Revealing the hidden atom in graphite by low-temperature atomic force microscopy

Stefan Hembacher *, Franz J Giessibl *,, Jochen Mannhart *, Calvin F Quate
PMCID: PMC240651  PMID: 14504395

Abstract

Carbon, the backbone material of life on Earth, comes in three modifications: diamond, graphite, and fullerenes. Diamond develops tetrahedral sp3 bonds, forming a cubic crystal structure, whereas graphite and fullerenes are characterized by planar sp2 bonds. Polycrystalline graphite is the basis for many products of everyday life: pencils, lubricants, batteries, arc lamps, and brushes for electric motors. In crystalline form, highly oriented pyrolytic graphite is used as a diffracting element in monochromators for x-ray and neutron scattering and as a calibration standard for scanning tunneling microscopy (STM).

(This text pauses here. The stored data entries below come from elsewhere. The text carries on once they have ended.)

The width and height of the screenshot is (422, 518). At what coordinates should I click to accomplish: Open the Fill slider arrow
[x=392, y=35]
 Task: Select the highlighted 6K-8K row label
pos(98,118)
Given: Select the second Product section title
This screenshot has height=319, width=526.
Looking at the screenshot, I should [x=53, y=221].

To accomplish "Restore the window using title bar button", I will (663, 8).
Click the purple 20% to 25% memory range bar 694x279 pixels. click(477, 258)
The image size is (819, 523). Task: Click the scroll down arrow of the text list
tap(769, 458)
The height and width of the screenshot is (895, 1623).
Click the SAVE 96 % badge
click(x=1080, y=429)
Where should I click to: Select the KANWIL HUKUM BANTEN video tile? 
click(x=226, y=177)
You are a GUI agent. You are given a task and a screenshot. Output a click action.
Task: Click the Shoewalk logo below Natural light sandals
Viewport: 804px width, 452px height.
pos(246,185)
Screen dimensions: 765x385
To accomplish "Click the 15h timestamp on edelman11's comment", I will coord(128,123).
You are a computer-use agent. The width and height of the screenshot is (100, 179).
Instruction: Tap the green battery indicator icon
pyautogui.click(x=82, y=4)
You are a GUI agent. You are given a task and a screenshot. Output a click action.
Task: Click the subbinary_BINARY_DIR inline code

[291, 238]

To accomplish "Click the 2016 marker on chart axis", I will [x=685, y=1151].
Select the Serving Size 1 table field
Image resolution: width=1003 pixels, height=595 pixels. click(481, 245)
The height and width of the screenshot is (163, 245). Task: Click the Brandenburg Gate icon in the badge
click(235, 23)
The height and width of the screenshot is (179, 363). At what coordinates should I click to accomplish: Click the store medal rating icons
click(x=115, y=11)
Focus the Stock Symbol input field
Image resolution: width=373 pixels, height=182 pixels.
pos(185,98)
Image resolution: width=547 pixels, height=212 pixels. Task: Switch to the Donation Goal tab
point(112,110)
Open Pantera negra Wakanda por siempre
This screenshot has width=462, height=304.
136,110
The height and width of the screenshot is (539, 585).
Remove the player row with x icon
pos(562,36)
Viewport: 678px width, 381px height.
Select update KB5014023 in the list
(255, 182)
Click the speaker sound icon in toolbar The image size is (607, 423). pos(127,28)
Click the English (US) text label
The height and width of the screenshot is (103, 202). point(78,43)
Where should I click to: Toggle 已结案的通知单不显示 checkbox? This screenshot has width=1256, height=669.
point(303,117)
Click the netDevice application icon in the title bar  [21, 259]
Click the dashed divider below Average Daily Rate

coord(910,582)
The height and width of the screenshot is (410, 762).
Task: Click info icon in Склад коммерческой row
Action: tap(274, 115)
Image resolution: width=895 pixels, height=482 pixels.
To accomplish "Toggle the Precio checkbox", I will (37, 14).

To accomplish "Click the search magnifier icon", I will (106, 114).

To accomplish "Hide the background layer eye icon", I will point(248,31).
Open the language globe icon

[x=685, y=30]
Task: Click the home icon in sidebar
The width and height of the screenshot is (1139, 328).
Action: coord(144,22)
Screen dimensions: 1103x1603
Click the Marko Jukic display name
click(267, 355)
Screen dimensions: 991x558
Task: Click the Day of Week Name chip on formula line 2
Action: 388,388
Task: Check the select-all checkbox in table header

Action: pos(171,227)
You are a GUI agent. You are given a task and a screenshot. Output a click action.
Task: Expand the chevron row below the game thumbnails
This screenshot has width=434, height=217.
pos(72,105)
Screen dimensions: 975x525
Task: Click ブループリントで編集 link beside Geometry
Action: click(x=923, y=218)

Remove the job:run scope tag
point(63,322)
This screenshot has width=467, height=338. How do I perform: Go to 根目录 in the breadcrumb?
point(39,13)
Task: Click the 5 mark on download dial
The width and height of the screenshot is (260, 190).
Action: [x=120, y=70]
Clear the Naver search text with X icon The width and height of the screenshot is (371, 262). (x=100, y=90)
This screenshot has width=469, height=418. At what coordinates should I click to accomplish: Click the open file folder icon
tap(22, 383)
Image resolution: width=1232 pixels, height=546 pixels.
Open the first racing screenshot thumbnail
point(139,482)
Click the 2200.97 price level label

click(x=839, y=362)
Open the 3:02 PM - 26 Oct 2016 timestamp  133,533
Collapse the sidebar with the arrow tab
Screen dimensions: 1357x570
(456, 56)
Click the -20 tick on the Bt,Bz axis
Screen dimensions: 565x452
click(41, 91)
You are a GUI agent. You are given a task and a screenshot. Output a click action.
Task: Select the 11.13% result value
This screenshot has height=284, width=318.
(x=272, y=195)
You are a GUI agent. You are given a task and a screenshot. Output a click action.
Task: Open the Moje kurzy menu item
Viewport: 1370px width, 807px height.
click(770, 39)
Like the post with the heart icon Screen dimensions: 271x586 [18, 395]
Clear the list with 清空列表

The graphite surface is easily prepared as a clean atomically flat surface by cleavage. This feature is attractive and is used in many laboratories as the surface of choice for “seeing atoms.” Despite the proverbial ease of imaging graphite by STM with atomic resolution, every second atom in the hexagonal surface unit cell remains hidden, and STM images show only a single atom in the unit cell. Here we present measurements with a low-temperature atomic force microscope with pico-Newton force sensitivity that reveal the hidden surface atom.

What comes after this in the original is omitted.